— start INFORMATION GIVEN —
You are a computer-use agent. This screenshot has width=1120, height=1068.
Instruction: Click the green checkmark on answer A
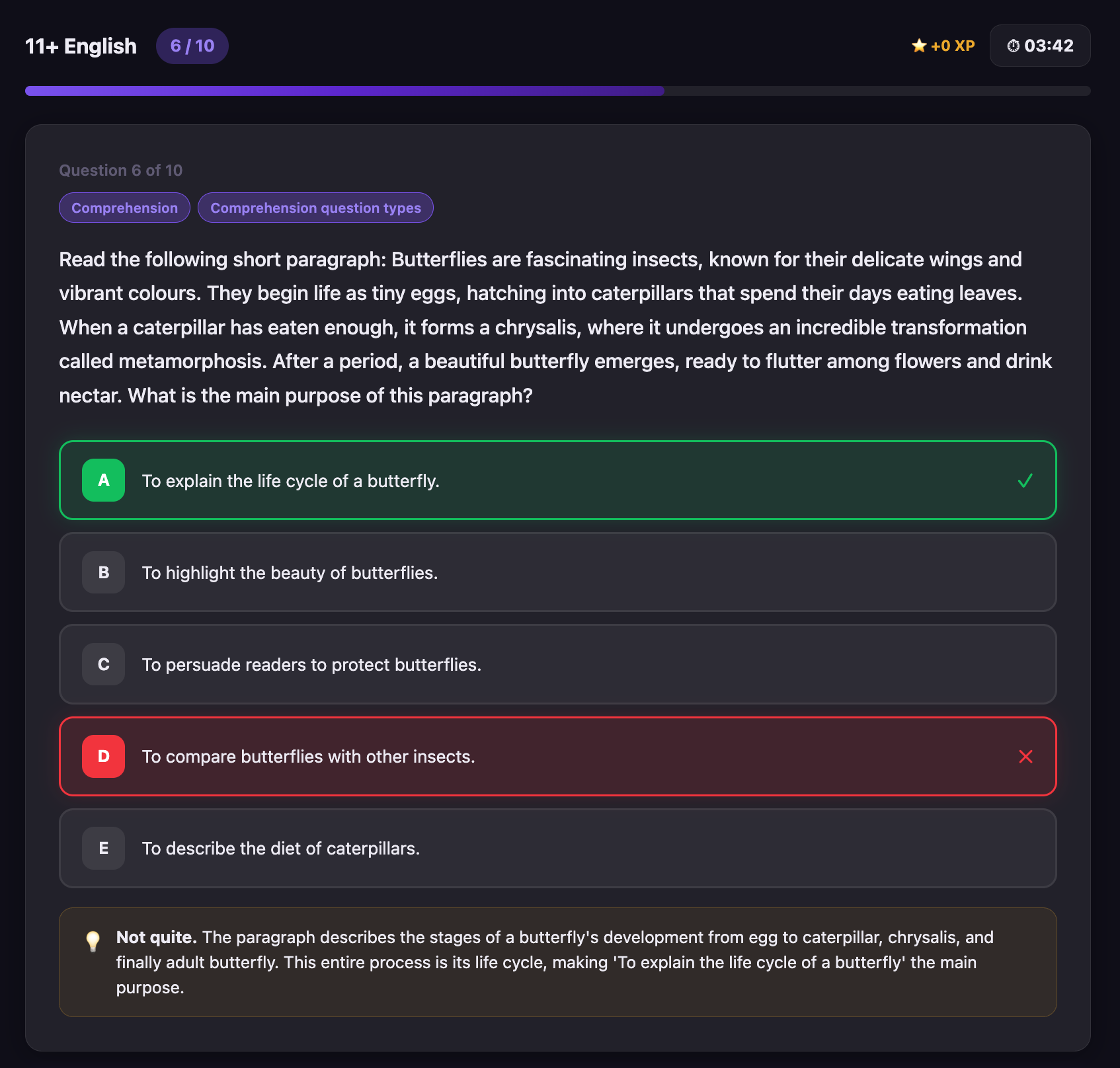click(x=1025, y=480)
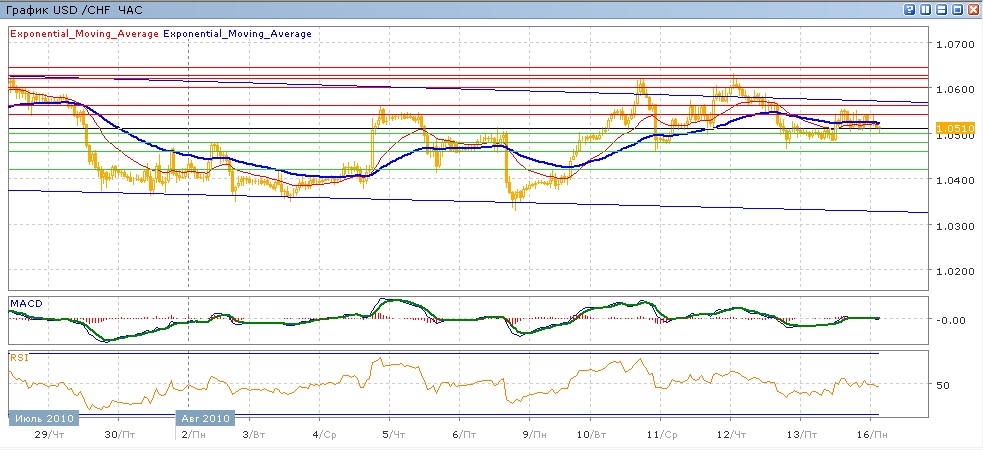Maximize the chart window
Screen dimensions: 983x450
pos(957,9)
— end INFORMATION GIVEN —
#### REQUIREMENTS
Please copy these lines word for word, leaving out the pictures.

#### WRITTEN RESPONSE
You are a computer-use agent. This screenshot has width=1120, height=1068.
Instruction: Click the green checkmark on answer A
click(x=1025, y=480)
Maximize the chart window
Screen dimensions: 983x450
pos(957,9)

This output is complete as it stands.